The Raspberry Pi Pico is a handy little microcontroller that has become a widespread addition to many hackers’ workbench. The Pico W has a CYW4342W module (just like the Pi Zero W) to add WiFi capabilities and [Jeremy Bentham] ported his bare-metal WiFi driver to the Pico W.
The CYW43438 is an SDIO interface, so most of the code ported over from his Zerowi project, but there were a few notable tweaks along the way. Given that the Pi Pico SDK has the complete source code to drive the CYW43439 with an open source TCP/IP stack (lwIP) and the datasheets from Infineon are pretty detailed, why create your own driver?

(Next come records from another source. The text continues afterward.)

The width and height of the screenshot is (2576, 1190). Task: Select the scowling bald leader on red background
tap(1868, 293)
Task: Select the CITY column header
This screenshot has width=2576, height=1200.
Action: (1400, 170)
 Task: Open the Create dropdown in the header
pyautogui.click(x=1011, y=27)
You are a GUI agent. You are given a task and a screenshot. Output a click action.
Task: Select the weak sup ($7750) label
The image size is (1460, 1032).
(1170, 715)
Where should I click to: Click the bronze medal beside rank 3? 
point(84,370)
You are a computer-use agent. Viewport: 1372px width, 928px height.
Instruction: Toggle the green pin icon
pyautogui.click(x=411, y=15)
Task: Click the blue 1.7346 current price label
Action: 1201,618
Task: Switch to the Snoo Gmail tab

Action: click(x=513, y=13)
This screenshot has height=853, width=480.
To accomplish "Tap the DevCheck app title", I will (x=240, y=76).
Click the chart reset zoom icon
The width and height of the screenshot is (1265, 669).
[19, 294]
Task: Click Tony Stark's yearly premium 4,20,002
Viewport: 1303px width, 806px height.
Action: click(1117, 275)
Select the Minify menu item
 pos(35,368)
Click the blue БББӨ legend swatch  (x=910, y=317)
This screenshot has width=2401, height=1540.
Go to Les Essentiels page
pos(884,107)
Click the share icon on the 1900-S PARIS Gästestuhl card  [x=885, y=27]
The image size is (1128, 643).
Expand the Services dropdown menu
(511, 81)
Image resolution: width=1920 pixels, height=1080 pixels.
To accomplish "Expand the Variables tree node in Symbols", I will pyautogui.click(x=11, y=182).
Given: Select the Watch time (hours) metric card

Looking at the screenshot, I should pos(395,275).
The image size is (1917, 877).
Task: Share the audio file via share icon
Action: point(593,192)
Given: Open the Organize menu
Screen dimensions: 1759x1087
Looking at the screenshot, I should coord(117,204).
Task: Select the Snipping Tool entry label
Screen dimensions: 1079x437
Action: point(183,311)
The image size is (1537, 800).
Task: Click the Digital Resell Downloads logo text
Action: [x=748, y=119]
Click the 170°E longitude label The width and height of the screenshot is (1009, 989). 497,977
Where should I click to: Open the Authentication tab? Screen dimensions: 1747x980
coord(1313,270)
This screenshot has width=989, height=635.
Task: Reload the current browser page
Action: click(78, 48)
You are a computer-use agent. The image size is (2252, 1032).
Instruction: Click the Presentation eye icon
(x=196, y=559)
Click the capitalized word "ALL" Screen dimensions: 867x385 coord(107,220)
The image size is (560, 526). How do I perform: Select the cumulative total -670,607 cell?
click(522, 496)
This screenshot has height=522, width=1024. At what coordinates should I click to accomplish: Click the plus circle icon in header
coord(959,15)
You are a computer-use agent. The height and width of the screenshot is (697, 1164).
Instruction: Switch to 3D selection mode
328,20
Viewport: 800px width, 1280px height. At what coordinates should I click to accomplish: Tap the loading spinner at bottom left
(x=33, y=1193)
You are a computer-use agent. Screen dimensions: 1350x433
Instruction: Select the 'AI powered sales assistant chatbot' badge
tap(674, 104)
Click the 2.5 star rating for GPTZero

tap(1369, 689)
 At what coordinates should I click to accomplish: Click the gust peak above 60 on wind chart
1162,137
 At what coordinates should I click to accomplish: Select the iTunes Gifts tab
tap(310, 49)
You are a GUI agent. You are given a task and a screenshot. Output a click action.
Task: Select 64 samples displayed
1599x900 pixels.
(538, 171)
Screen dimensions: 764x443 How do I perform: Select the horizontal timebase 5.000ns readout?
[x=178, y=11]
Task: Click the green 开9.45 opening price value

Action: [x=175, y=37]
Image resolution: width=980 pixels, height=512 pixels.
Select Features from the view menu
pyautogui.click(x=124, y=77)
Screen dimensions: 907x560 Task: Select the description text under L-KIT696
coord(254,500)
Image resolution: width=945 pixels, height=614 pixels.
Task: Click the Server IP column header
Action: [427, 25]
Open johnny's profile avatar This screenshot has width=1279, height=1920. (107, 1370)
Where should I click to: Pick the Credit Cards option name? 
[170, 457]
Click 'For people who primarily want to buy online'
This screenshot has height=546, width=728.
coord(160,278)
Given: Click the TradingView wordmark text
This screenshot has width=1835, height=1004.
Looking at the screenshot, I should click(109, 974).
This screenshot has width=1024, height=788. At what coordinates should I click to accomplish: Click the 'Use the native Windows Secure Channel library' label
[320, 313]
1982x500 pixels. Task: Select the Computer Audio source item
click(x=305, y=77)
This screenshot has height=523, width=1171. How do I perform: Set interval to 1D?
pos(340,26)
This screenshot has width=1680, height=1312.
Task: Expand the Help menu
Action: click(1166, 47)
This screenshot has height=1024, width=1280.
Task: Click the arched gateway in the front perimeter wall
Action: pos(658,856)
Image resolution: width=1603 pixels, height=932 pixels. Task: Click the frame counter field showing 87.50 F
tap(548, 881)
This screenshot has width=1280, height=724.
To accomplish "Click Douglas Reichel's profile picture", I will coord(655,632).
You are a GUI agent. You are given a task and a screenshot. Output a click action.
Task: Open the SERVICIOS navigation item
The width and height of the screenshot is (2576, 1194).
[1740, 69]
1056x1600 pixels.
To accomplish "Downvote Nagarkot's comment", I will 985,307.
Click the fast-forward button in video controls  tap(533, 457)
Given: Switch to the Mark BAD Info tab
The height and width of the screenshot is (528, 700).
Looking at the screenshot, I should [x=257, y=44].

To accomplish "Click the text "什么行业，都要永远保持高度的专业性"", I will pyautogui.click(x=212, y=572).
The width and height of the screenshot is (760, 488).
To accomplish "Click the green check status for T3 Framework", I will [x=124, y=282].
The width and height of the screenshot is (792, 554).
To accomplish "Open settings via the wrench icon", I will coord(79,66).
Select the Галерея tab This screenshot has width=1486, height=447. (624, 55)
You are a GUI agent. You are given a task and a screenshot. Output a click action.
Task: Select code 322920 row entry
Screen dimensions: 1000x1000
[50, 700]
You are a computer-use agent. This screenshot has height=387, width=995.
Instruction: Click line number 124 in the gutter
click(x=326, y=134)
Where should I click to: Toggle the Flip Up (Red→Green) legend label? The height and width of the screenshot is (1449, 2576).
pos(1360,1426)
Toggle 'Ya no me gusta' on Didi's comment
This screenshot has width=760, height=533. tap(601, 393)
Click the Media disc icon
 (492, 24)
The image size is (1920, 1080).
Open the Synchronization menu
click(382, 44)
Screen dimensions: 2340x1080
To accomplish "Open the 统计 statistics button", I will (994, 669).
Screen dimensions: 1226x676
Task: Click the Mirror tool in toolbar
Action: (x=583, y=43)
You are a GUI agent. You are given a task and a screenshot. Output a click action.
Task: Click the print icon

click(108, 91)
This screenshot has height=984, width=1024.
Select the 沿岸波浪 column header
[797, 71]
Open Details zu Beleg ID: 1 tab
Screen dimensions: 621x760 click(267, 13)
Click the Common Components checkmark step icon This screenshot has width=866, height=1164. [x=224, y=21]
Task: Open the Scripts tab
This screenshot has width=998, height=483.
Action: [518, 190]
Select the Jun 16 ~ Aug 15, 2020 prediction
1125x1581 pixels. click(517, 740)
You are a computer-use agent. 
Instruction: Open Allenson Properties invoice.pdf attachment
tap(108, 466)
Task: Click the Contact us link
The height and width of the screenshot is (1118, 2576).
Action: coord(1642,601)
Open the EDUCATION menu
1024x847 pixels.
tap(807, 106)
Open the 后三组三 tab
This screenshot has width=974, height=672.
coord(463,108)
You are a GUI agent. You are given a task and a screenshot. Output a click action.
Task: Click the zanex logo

The short answer is…because why not. But a second answer is to tweak it just how you like it. With his own implementation, [Jeremy] can focus on maximizing throughput and making WiFi a little easier to debug. He deeply delves into the hardware, scope traces, and code samples. It’s a tremendous five-part read over lunch. Some highlights include writing some code for the PIO (Programmable I/O) to interface with the SPI interface, bank switching in the WiFi RAM, handling the 140 different events, connecting to a network, and sending pings.
The PicoWi code is available on GitHub. Perhaps it can be integrated with this PCMIA interface to offer outstanding performance to an older laptop.